Given task
Please list each line of the records below that contains the word "icon". Case counts.

Exercise input
'''

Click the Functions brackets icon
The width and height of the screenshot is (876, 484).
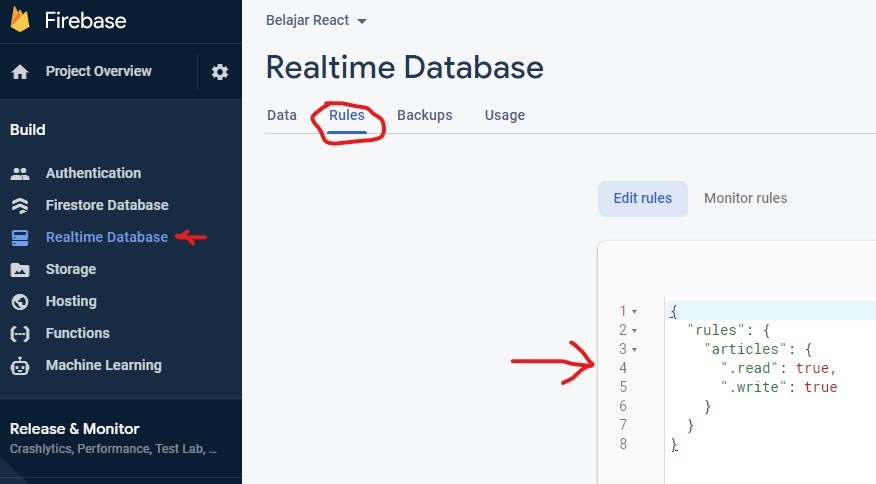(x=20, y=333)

'''
'''

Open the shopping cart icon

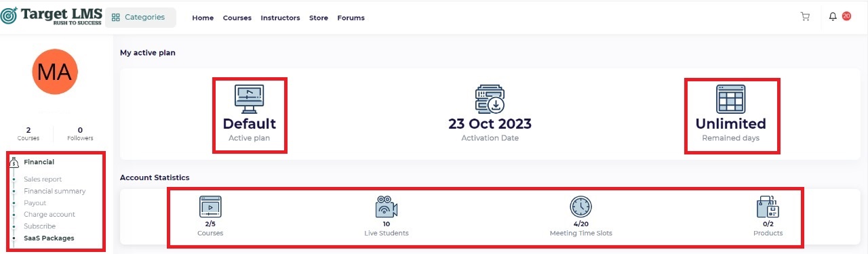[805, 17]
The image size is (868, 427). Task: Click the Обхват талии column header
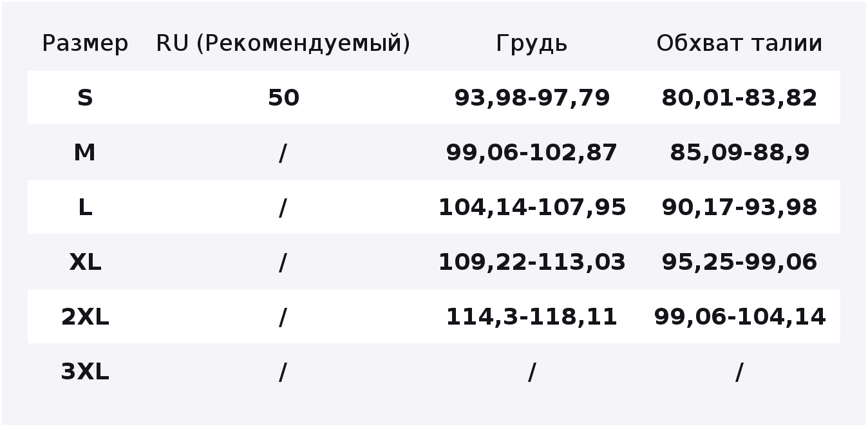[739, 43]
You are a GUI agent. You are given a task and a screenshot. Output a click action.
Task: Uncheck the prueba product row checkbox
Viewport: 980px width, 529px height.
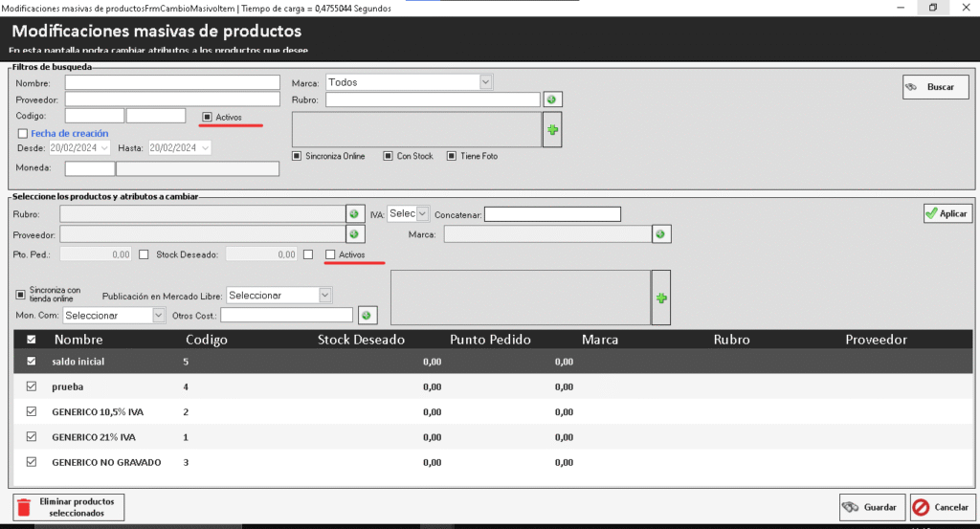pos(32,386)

'''
'''

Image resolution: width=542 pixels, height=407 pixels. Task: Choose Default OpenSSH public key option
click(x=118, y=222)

'''

The solution
Click the Functions brackets icon
Open the shopping cart icon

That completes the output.